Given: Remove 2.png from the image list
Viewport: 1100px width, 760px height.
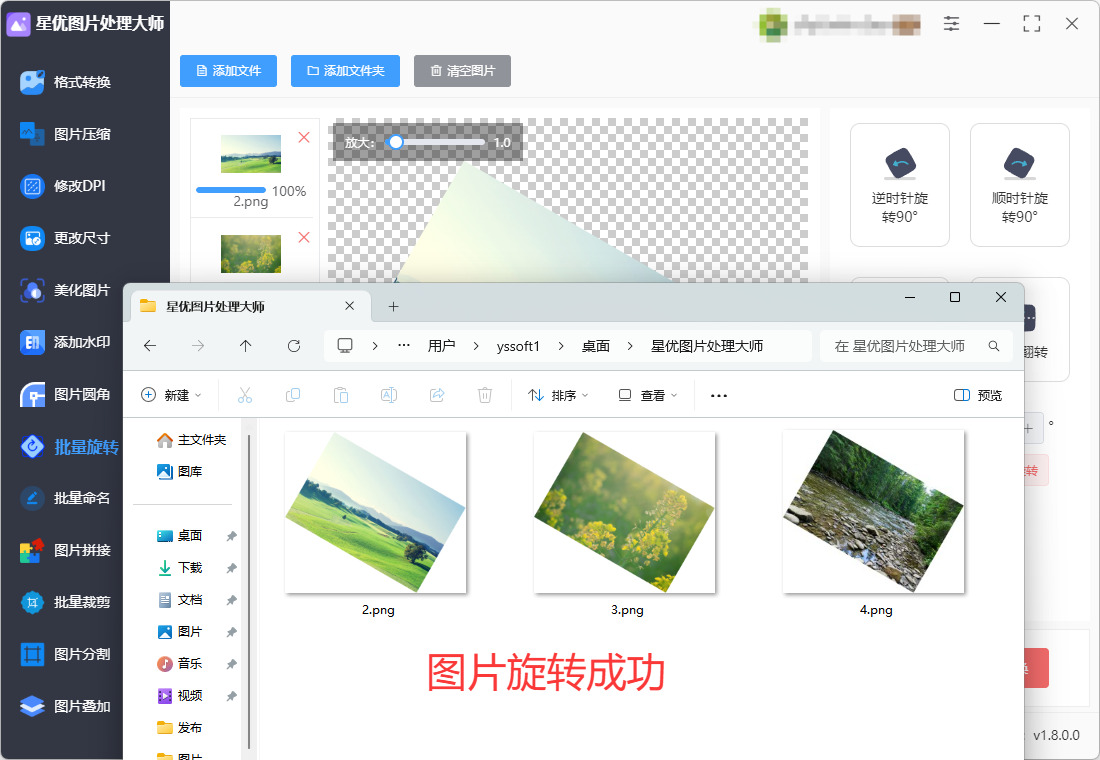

--

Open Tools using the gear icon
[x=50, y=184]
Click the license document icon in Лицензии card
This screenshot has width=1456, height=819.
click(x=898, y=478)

• WHAT YOU HAVE TO DO
Rewrite the lines starting at the one containing "Given: Remove 2.png from the image list" and ending at the one containing "Viewport: 1100px width, 760px height.", replacing "image list" with "file list" and leaving everything else unchanged.

• RESPONSE TO THIS EXERCISE
Given: Remove 2.png from the file list
Viewport: 1100px width, 760px height.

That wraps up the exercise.